Prices listed on the site are in British Pounds, but range from around $15 for a basic pouch carrier on up for their nicest leather cases.
4. Gunnar Optiks computer glassesMy Gunnar computer glasses ("Advanced computer eyewear" as the company calls them to distinguish them from their gaming glasses, outdoor lenses, and 3D lenses) fall into what we at ZDNet call "dead-finger tech". You know, those items that you'd need to pry out of someone's cold, dead hands before they'd give them up?
I spend as much as 15 hours a day in front of a screen and it takes a toll on the eyes. They get dry, they water (believe it or not, those two things are related), they blur. Colors run together, as do the words. I do this for a job, primarily, but students do it for work, play, and study. The advent of electronic textbooks means that everything from Facebook to studying is done in front of a screen, while notes get taken in class on a tablet or laptop.
Sure, we could go back to dead tree books and live by the 20-20 rule (take a 20-second break every 20 minutes to let your eyes focus around the room), but most likely, our students' screen time will only increase in the coming years. All of this leads me to a great gift if you have between $80 and $150 for a budget (these are for the kids you really like). Gunnar computer glasses do wonders for eye strain, dry eyes, and all the other symptoms of excessive screen time. Images and words on-screen pop with absolute clarity and you can throw that 20-20 rule out the window (not that you should, but you can). They should be on every student's packing list for college and really need to be used to appreciate what a difference they make.

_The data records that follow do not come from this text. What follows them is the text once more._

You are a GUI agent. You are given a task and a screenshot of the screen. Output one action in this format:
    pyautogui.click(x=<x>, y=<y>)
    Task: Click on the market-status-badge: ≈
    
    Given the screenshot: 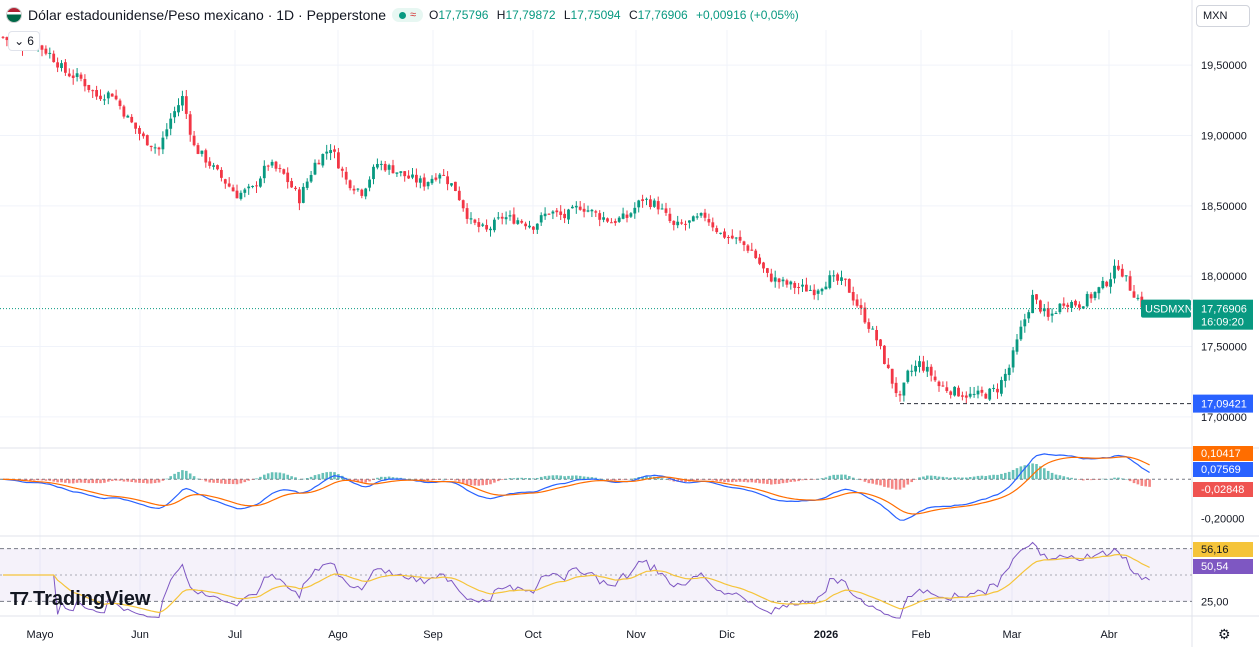 What is the action you would take?
    pyautogui.click(x=408, y=15)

5. An Adobe Creative Cloud subscriptionCreative Cloud is one of the most compelling offerings (in terms of price, value, and included software) to ever come out of Adobe, known for expensive, pro-level software. A Creative Cloud subscription makes software costs from arguably the premier creative software company in the world far more manageable. Creative Cloud isn't just for artists and design types either. Here's why.

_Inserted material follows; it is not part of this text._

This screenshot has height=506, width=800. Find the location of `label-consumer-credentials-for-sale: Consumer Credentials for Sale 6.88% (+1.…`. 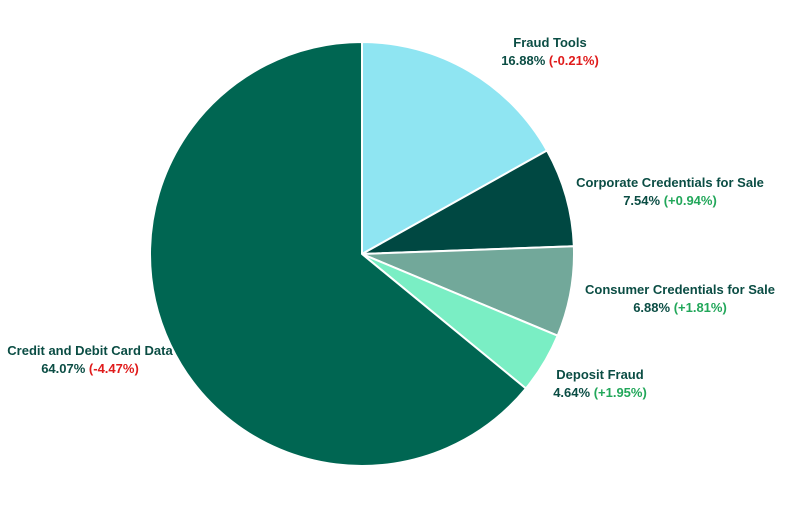

label-consumer-credentials-for-sale: Consumer Credentials for Sale 6.88% (+1.… is located at coordinates (680, 299).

Creative Cloud is a subscription service available for as little as $30/month for students. It includes download access to the entire newly-released Creative Suite 6 Master Collection (everything from Photoshop to Premiere Pro to Dreamweaver). Artists, designers, developers, and just about anyone with an inkling of creativity can find something really useful here. PowerPoint and Word, frankly, aren't enough to communicate effectively and compellingly any longer and even the most stoic engineering student needs to be able to communicate visually with a broad audience, both technical and otherwise.

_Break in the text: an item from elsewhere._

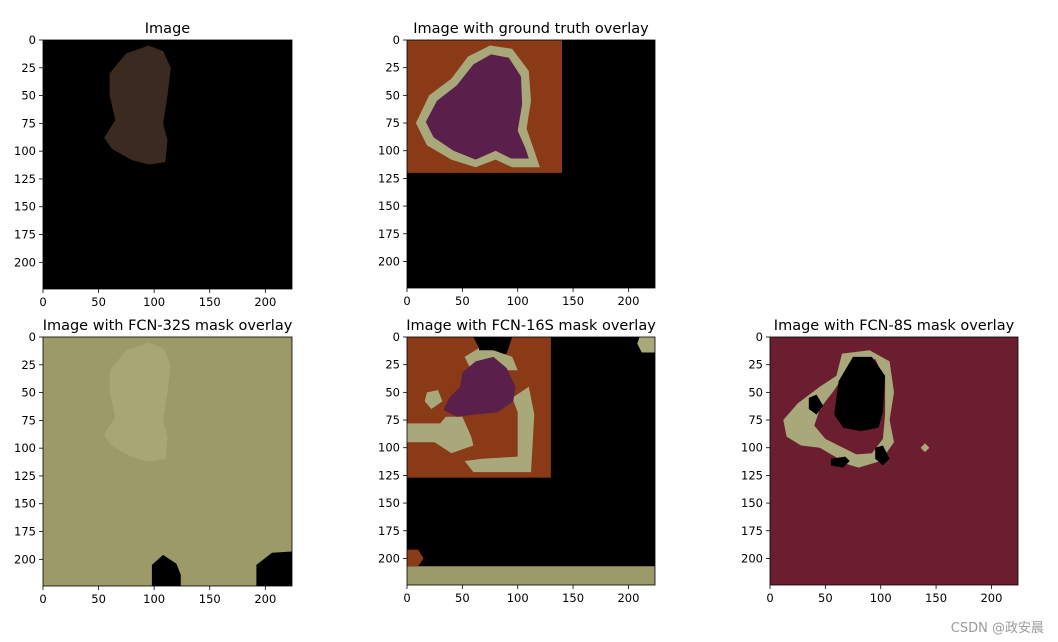  What do you see at coordinates (925, 448) in the screenshot?
I see `region-yellow-dot` at bounding box center [925, 448].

Creative Suite also integrates with Adobe's inexpensive Touch Apps, which support everything from rapid prototyping of web sites to sketching and drawing to photo manipulation, meaning that picture an archaeology student captured of a dig site on her iPad can be touched up, saved in the cloud, and immediately available in Photoshop and Premiere for the documentary she's creating on ancient Mayan ruins (or whatever). That same student can then create a rich website around the documentary without any coding using Muse (also included free with the Creative Cloud subscription) and post the site and videos to one of 5 web sites she can host through Adobe, thanks to her Cloud subscription (and access the data included in the so-called "Business Analytics" platform). She can even use the domain name she got from Aunt Sally.
The software included is incredibly robust and will meet the creative needs of virtually any student as they head for college. And you can make one heck of a resume in InDesign, complete with semi-automatic "liquid layouts" to make it (or any other digital content created with the Suite) viewable on a variety of tablets and smartphones.